The third contribution of this study relates to the link between motivational profiles and engagement in proactive career behaviors. The findings showed a number of significant differences in the extent to which groups of solo self-employed engage in proactive career behaviors. Therefore, our findings do resonate to some extent with our argument that starting motives relate to engagement in proactive career behaviors (Carsrud and Brännback, 2011; Strauss et al., 2012). For example, the pushed by necessity group is most involved in considering seeking a job in employment, which is in line with the fact that they are pushed into solo self-employment and imagine their future work selves as an employee facing fewer risks. Additionally, we found the groups that are solo self-employed for more instrumental motives, such as the occupationally-driven solo self-employed and control-seekers, to be most engaged in proactive career behaviors. This suggests that the solo self-employed are encouraged to proactively manage their career also if being solo self-employed is not motivated by an intrinsic need. High engagement in proactive career behaviors of the occupationally-driven solo self-employed may however also be explained by the external requirements, in terms of for example skills and knowledge development, that have been established for some professional categories to regulate their members' professional standards and the practice of their work (Evetts, 2011). Hence, from this perspective, the occupationally-driven solo self-employed might be encouraged to proactively manage their career not only by their motive to stay solo self-employed and hence become their future work selves, but also by external requirements.

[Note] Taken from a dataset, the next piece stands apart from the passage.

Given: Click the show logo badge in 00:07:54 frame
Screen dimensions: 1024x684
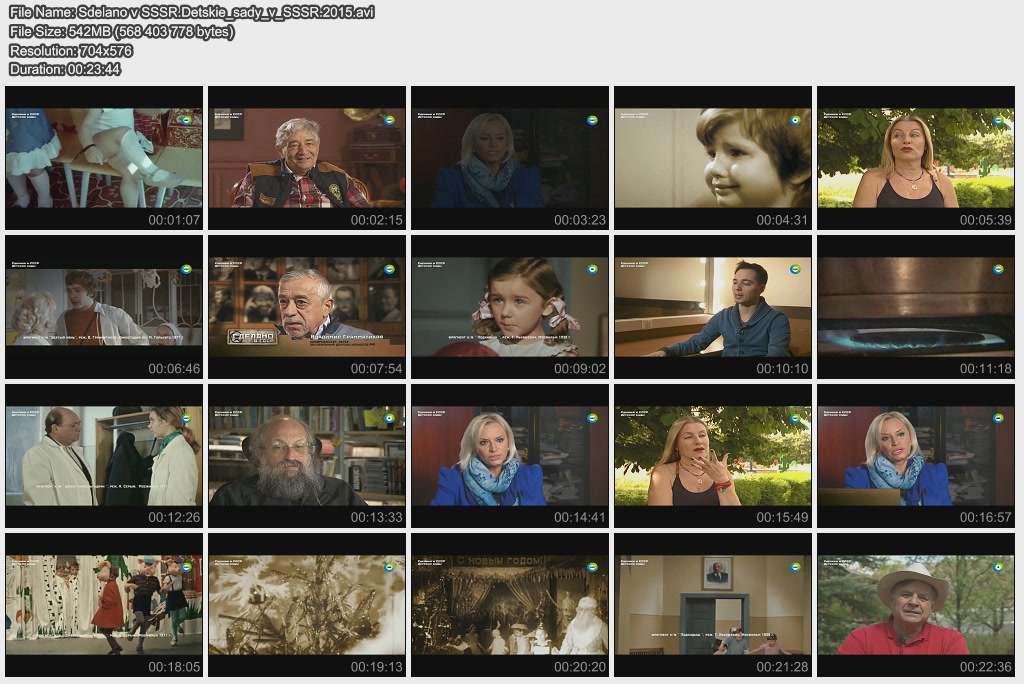Looking at the screenshot, I should pos(251,337).
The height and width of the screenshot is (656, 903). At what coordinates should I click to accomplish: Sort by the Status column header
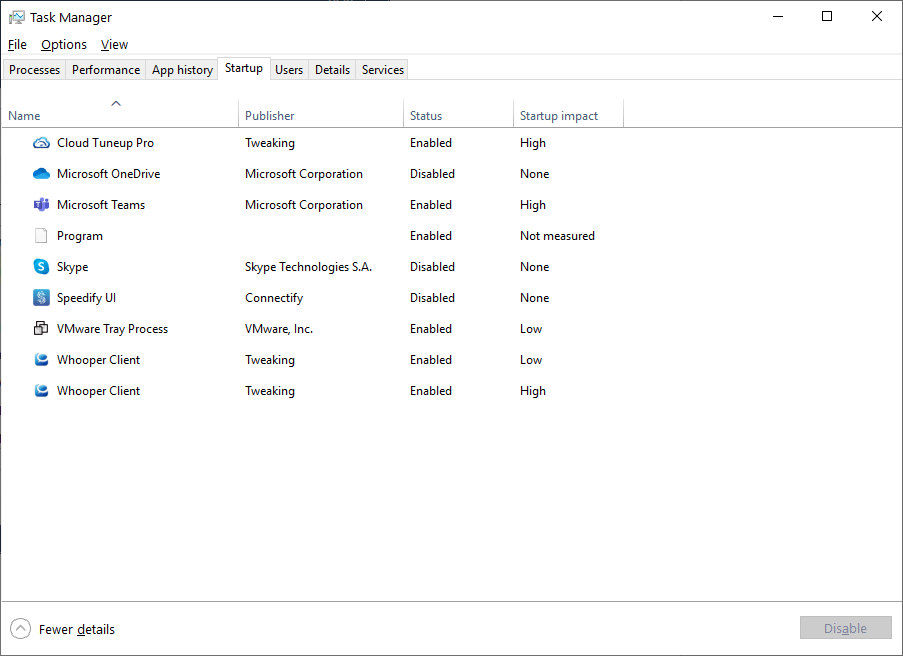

The most surprising result of our study is that, in spite of reporting an intrinsic need to become solo self-employed (Strauss et al., 2012), entrepreneurs by heart are found to be the least engaged in the proactive career behaviors that were examined in this study. At first sight, this seemed to be in contrast with our argument that individuals are more likely to engage in behaviors helping them to become their future work selves. This finding may raise the question whether entrepreneurs by heart might overestimate themselves and think that they can be self-sufficient in creating their own opportunities when it comes to managing their entrepreneurial careers (Forbes, 2005) as they, for example, have a low engagement in finding other people to learn from or investing in skills and knowledge development. From this perspective their low engagement is alarming, as it could put entrepreneurs by heart in a vulnerable position and prevent them from fulfilling their future work selves. Regarding the motivational profile of entrepreneurs by heart, one could describe their career choice of becoming solo self-employed as a pursuit of their calling (Hall and Chandler, 2005). Feeling overconfident and undermining the value of professional development outside the calling domain have been acknowledged as the dark side of calling, which might explain why the entrepreneurs by heart seem to be the least engaged in proactive career behaviors (Lysova et al., 2018). Although the entrepreneurs by heart do not seem to engage in proactive career behaviors particularly related to developing oneself or one's career, which was the focus of this study, the entrepreneurs by heart could perhaps invest their time and effort in classic proactive entrepreneurial behavior. For example, as the careers of solo self-employed workers are characterized by high levels of uncertainty and unpredictability (Jacobs et al., 2019), investing time and effort in developing innovative business ideas could be an effective proactive behavior to cope with the ongoing pressure to innovate and deal with competitors (Anderson et al., 2018; Kafaji, 2020).

Limitations and future research

This study has limitations that partly result from data availability. With our research design, we cannot exclude that the differences in proactive career behaviors may be explained by alternative factors, such as demographic differences. However, including demographic differences as control variables would result in a 1-step LCA, which poses several methodological and statistical issues (Bakk et al., 2013), as the configuration of the classes will always be affected by the control variables. Hence, the classes formed would represent not only the starting motives, but also the control variables. Future research should therefore examine whether demographic differences in the groups of solo self-employed, such as educational levels and occupations, explain differences in proactive career behaviors. Relatively high percentages of low education and low skilled occupations among the pushed by necessity may suggest that this group consists of vulnerable workers lacking the power to land their preferred job in employment as a result of the increased externalization of peripheral organizational tasks. Additionally, the age of the business might also provide an explanation for engagement in proactive career behaviors. It might be that the older the business, the less valuable it is to engage in proactive career behaviors, such as skills and knowledge development and networking, due to experience and existing networks. Future research is needed to investigate further demographic differences among the solo self-employed and their role in explaining their proactive career behaviors.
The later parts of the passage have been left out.